Binlerce işadamı, politikacı, akademisyen, sanatçı, sporcu ve gazeteci her yılın ocak ayında Davos’ta bir araya gelir, yüzlerce paralel panelde birçok konu dört gün süreyle konuşulur.
2004 ve 2018 yılları arasında aralıksız 14 yıl boyunca katılımcı ya da gazeteci olarak Davos’ta Forum’u izledim. Bundan 4 yıl önce Milliyet Gazetesi’ndeki köşe yazımda “Davos kapitalizmin sorunlarının tartışıldığı bir yer ama çözüm bulunduğu bir yer değil. Görüntüde etkileyici bir organizasyon ama içerik olarak paneller genellikle sponsorlukların etkisinde dizayn edilmiş, herkesin duymaktan hoşlandığı şeylerin söylendiği oturumlar olmaktan öteye geçemiyor. Parlak konuşmalar ve çoğu tutmayan öngörüler yapılıyor” demişim. Bugün de aynı fikirdeyim. IMF eski başekonomisti Ken Rogoff’un dediği gibi, “Davos’taki konsensüsün hep tersi olur.” Yani Davos ahalisi ne öngörüyorsa tersi çıkıyor.
Ancak bu durum Davos’u ya da daha doğrusu Dünya Ekonomik Forumu’nu değersiz yapmıyor. Aksine forumun gündemi dünyanın gündemi ve öncelikli meseleleri hakkında da oldukça iyi bir fikir verir.

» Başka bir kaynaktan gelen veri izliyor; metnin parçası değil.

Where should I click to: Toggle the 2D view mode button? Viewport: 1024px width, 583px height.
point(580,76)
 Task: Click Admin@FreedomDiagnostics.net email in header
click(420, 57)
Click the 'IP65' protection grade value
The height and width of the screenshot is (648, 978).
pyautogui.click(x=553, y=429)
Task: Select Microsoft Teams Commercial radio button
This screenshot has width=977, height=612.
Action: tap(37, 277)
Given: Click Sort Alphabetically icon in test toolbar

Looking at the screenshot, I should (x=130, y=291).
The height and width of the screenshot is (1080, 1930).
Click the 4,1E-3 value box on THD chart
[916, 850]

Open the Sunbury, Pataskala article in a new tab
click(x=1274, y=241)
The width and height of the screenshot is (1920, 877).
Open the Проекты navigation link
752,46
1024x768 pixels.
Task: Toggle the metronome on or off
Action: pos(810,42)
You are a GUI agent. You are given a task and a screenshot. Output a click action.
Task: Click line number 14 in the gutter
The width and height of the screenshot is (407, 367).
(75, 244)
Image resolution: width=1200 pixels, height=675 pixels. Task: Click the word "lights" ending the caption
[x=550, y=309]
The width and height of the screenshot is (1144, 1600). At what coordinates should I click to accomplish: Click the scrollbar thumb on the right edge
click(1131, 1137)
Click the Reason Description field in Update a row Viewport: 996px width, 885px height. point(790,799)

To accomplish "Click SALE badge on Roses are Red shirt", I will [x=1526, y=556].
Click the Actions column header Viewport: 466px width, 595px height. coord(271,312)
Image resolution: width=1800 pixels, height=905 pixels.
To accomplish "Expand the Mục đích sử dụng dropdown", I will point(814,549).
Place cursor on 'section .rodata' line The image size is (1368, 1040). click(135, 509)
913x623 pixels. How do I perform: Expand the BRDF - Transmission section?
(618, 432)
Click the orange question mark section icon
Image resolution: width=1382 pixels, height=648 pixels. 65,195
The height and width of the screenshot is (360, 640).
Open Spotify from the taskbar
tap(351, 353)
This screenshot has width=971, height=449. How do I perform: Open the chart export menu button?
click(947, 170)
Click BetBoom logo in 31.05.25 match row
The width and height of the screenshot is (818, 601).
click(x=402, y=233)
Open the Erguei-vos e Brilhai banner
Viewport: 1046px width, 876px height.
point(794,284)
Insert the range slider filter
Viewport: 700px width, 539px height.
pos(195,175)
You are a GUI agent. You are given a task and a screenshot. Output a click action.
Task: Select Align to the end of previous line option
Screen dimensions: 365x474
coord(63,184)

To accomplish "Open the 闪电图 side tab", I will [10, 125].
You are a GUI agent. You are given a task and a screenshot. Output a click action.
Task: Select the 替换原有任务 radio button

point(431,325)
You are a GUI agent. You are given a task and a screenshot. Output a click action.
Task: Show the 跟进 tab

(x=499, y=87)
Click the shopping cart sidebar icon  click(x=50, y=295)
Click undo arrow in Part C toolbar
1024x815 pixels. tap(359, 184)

Bir zamanlar JP Morgan CEO’su Jamie Dimon’ın Davos için dediği gibi “Milyarderlerin milyonerlere orta sınıfın neler hissettiğini anlattıkları yer.”
2 yıl aradan sonra ilk kez yüz yüze yapıldı
Dünya Ekonomik Forumu (WEF), koronavirüs salgını nedeniyle 2 yıl verilen aranın ardından İsviçre’nin Davos kasabasında yeniden düzenleniyor. 22 - 26 Mayıs tarihleri arasındaki zirveye, 50 devlet ve hükümet başkanı, büyük şirketlerin yöneticileri ve sivil toplum liderlerinden oluşan toplam 2 bin 500 kişi katılıyor.
Davos, salgının ardından ve savaşın sonucu olarak ortaya çıkan çok kutuplu bir dünya karşısında dünya liderlerini ilk kez bir araya getiriyor.